Беги, Хоук, беги
Деревья провожают взглядами враждебно и пристально.
Дупла — глаза. И разинутые, точно в крике, рты, не говорившие так давно, что уже разучились.
И лишь ясные мысли, стремительно, точно по цепи, передаются от дерева к дереву, как импульс по системе нейронов.
«Глядите, идёт», - шепчет ветхий лес.
«Челове-ек», - деревья обмениваются мыслями.
В трухлявом дубе зарождается новый импульс.
«Напуганное существо», - передаётся от соседа к соседу, от дерева к дереву, через корни, соприкасающиеся ветви, птиц.
Лес безмолвно шепчется.
***
В гуще листвы вижу Грязные Лапы. Ещё одна лиса. Такое прозвище я дал им всем.
Длиннохвостые существа точно с надетыми на лапы воровскими перчатками — вот что такое лисицы.
Мне очень нравится их мясо, приготовленное незатейливо с морковкой и пряностями. При одном воспоминании начинают течь слюнки.
Перед глазами всё двоится от голода, и я теряю Грязные Лапы в одной из трёх ее нечётких копий.
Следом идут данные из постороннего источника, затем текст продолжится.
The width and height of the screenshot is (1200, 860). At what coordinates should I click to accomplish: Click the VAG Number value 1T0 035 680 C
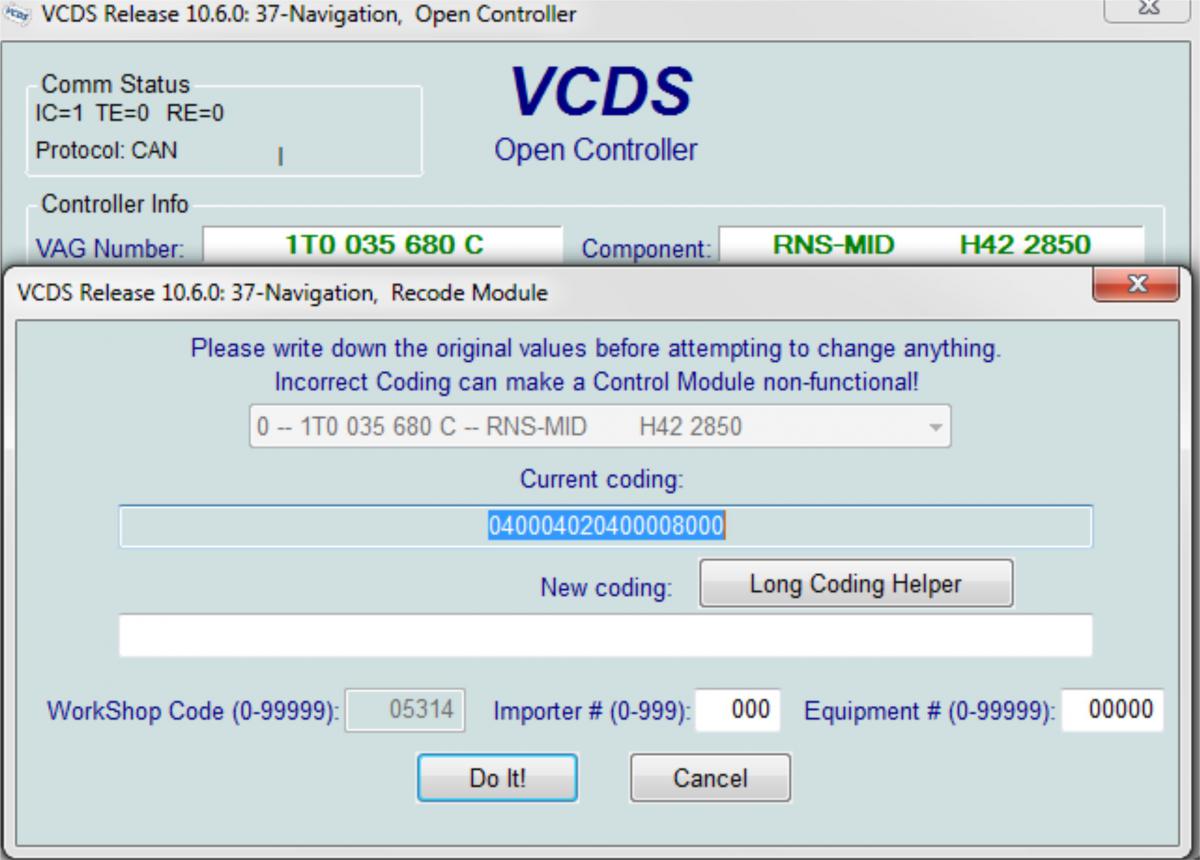[384, 245]
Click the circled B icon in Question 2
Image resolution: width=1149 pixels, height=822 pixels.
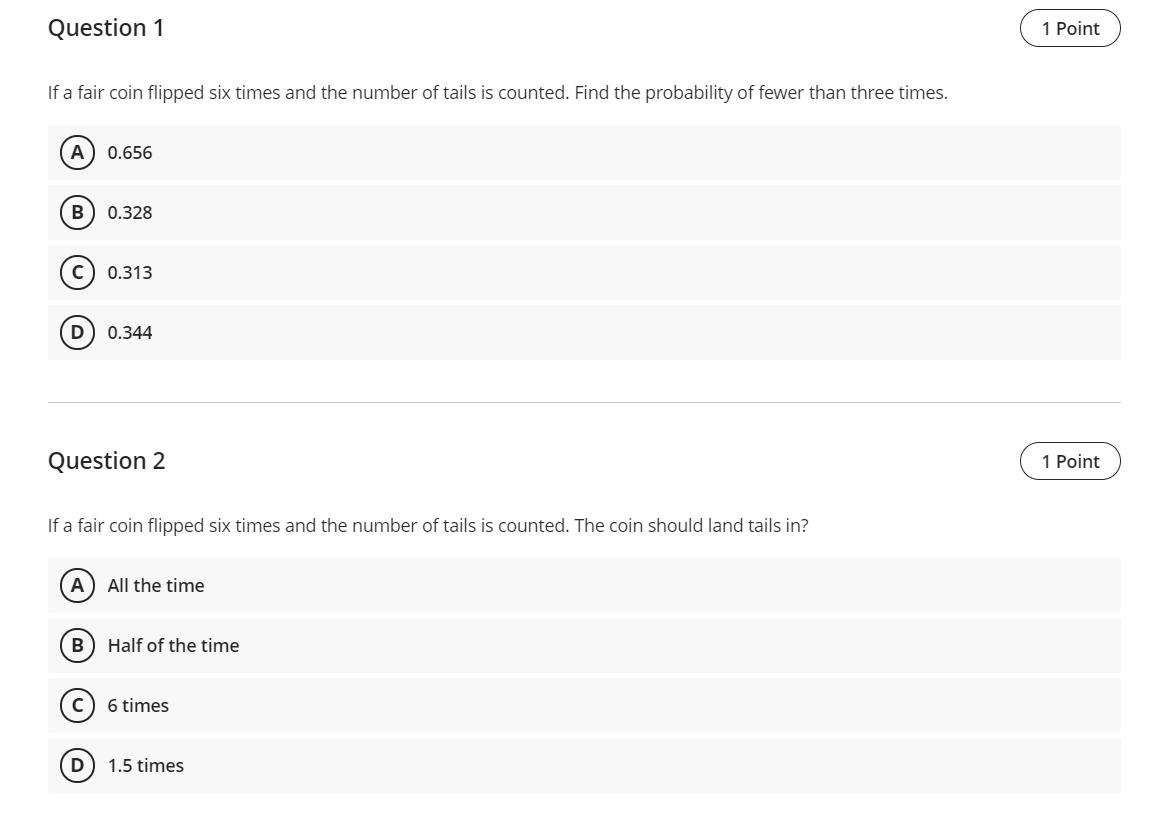point(76,645)
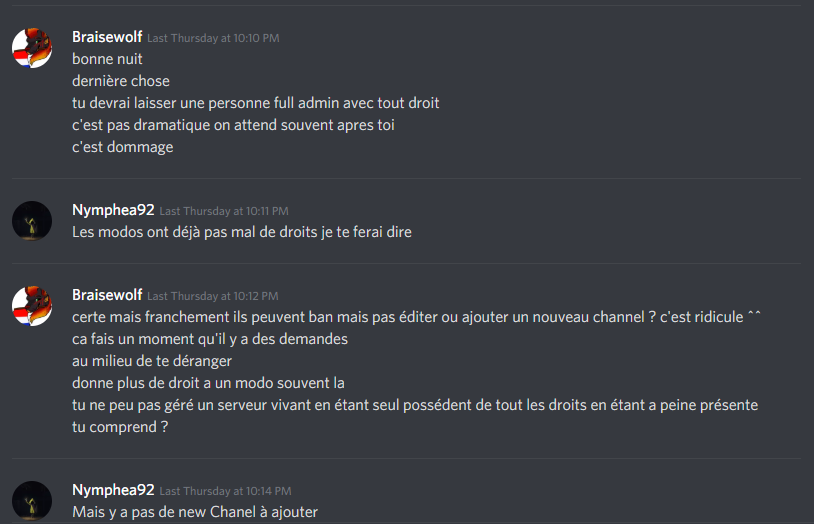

Я слишком слаб, чтобы поймать хоть что-то живое.
Рана на ноге саднит, чутьё подсказывает мне, что под бинтами уже началось заражение.
Паскудно это - знать, что твоё тело гниёт; единственный плюс — я не рыба и начинаю «портиться» не с головы.
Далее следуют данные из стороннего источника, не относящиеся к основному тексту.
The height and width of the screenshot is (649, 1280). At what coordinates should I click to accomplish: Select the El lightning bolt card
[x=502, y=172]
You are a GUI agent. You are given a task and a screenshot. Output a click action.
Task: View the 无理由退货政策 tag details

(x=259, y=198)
Хотя насчёт головы тоже нет твёрдой уверенности. В ночной тьме я иногда вижу тени. Они шастают от ствола к стволу, подбираясь всё ближе и ближе. Любопытно поглядывают на меня, думают, что заснул и потерял бдительность.
Стоит мне вскочить на ноги, как они пропадают или резко оказываются совсем далеко.
Я угрожаю им незаряженным ружьём, делая вид, что прицеливаюсь, и они уходят.
Кровопотеря, голод, усталость - это всё, думаю, сыграло со мной злую шутку, разбросав бесформенных чудиков по всей округе.
А ещё страх. Страх преследования, нависший надо мной, точно тяжелый колпак. За мной гонится чудовище. Идёт томительно медленно, с ужасно маленькой скоростью. Еле волоча истерзанные ноги, толкая вперёд своё тело, которое в целом — только гниль да рвань.
***
Эмма быстро бы меня вылечила. Нарвала каких-нибудь трав, заварила их, сделала перевязку. Сняла жар.
Как же хорошо жилось, когда Эмма была рядом.
Чёртов лес забрал её, забрал так же, как сейчас забирает мои силы и жизнь.
***
После волчьего нападения я ногой шевельнуть не мог. Тупая боль сменялась острой. Нога — деревяшка, которую совсем не чувствуешь.
Не окажись Эмма рядом, мне пришёл бы конец: тот волк был мёртв. Тлен спадал с него пластами. Единственный запавший глаз остекленел в глазнице. От животного исходил убойный смрад, выдающий недавнюю смерть.
В плешивом боку волка зияла окровавленная дыра, я хорошо увидел её.
Её, а затем — щелкнувшую перед самым носом пасть.
Этот выпад я предупредил, схватив зверя за пасть обеими руками и стиснув до хруста.
Резкий запах мертвечины высекал слёзы.
Мертвец извивался, как мог. Я отчаянно сжимал его пасть. Зовя Эмму на помощь, орал до боли в горле.
Но волк был сильнее меня, смерть даёт этим тварям недюжинную силу. И когда кость его черепа проломилась под напором моих пальцев, он улучил момент и высвободился, злобно шипя.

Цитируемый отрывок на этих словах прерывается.